LAWS(MAD)-1971-2-24

JAGADEESA THEVAR Vs. RAJABAKIYA THEVAR

Decided On February 24, 1971
JAGADEESA THEVAR Appellant
V/S
RAJABAKIYA THEVAR Respondents

JUDGEMENT

(1.) THESE 11 petitioners seek to revise the order of the Sub Magistrate, Pattukottai, who has conducted an enquiry Under Section 202, Cr. PC by the examination of P. Ws. 1 and 2. P. W. 1, Rajabakiya Thevar is the complainant. His complaint was taken on file for offences Under Sections 4 and 5 of the Child Marriage Restraint Act (Act No. 19 of 1929) by the Sub Divisional Magistrate, Mannargudi Under Section 10 of the said Act. On receipt of a complaint by P. W. 1, the Sub Divisional Magistrate directed the Sub Magistrate, Pattukottai to make an enquiry Under Section 202, Criminal P. C. The said Magistrate completed the enquiry Under Section 202 and ultimately found that there is sufficient evidence in the case and that the accused shall stand their trial in the court of the learned Sub Divisional Magistrate, Mannargudi. It is against this order that this revision petition is directed.

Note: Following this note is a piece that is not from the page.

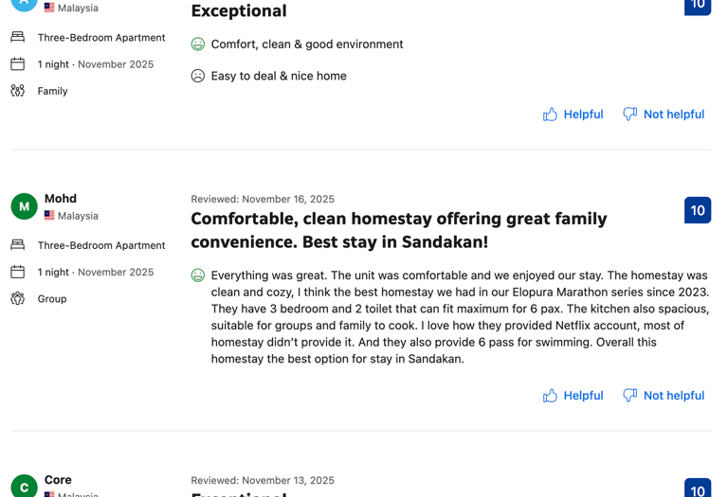728x497 pixels.
Task: Click Core's green avatar circle
Action: (24, 486)
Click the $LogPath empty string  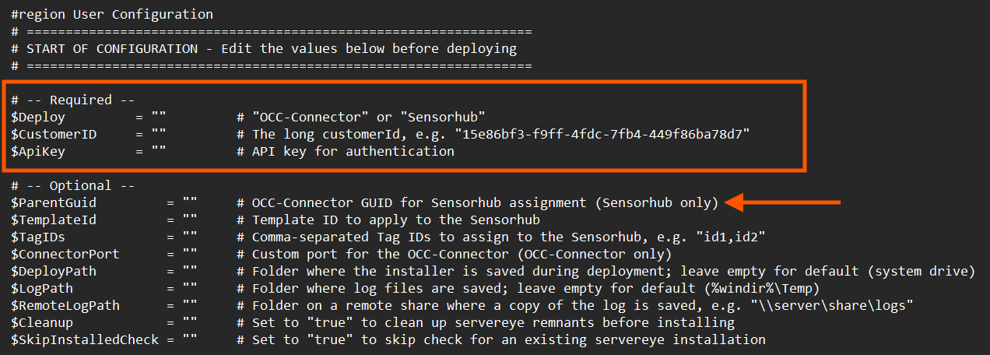coord(190,288)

(2.) MR. R. G. Rajan, the learned Counsel for the petitioners argued that the Sub Divisional Magistrate took cognisance and issued process against the accused petitioners and that the issue of process is clearly not authorised by law and such illegality vitiates the order of the Sub Magistrate. In support of this argument, the learned Counsel cited the authority reported in the State of Gujarat v. Jivraj Khimji, ILR (1966) Guj 815 and also the ruling reported in Jaggu Naidu In re, 1939-1 Mad LJ 900 : A. I. R. 1939 Mad 530. It is not clear from the later decision of Pandrang Row, J. when the learned Judge observes that 'the issue of process implies that cognisance was taken without any preliminary enquiry being held as required by Section 10, that the process cannot be issued at ail. If the learned Judge meant that process to the person complained against was issued and in that sense cognisance was taken, it was still open to the Sub-Divisional Magistrate or the Joint Magistrate to hold a preliminary enquiry as contemplated Under Section 202, Cr. PC I am unable to see as to how the issue of process is therefore unauthorised by law. With great respect to the learned Judge I am unable to follow the reason found in the judgment of Pandrang Row, J. in 1939-1 Mad LJ 900 : A. I. R. 1939 Mad 530.

(3.) SHELAT, J. held in ILR (1966) Guj 815 that "as the satisfaction of the Magistrate is considered essential Under Section 10 of the Act, this provision is of a mandatory character; and in the absence of any such preliminary inquiry made by the Magistrate the process issued against the accused would not be justified in law. " The learned Judge further held that it is not possible to regard the breach of the mandatory provision of Section 10 of the Act as a procedural irregularity curable Under Section 537 of the Criminal P. C. even though no prejudice is caused to the accused. It was also held that the contravention of the mandatory provision contained in Section 10 of the Act would amount to an illegality which would vitiate the order of issuing process against the accused in the case. The learned Judge further observed that the High Court, however, would have the power to direct the Magistrate to make an enquiry himself Under Section 10 of the Act read with Section 202 of the Criminal P. C. , and then if he is satisfied with the truth of the complaint, to issue process against the accused. I am unable to see as to how this decision is of any assistance to the petitioners in view of the completion of the preliminary enquiry by the Sub Magistrate, Pattukottai.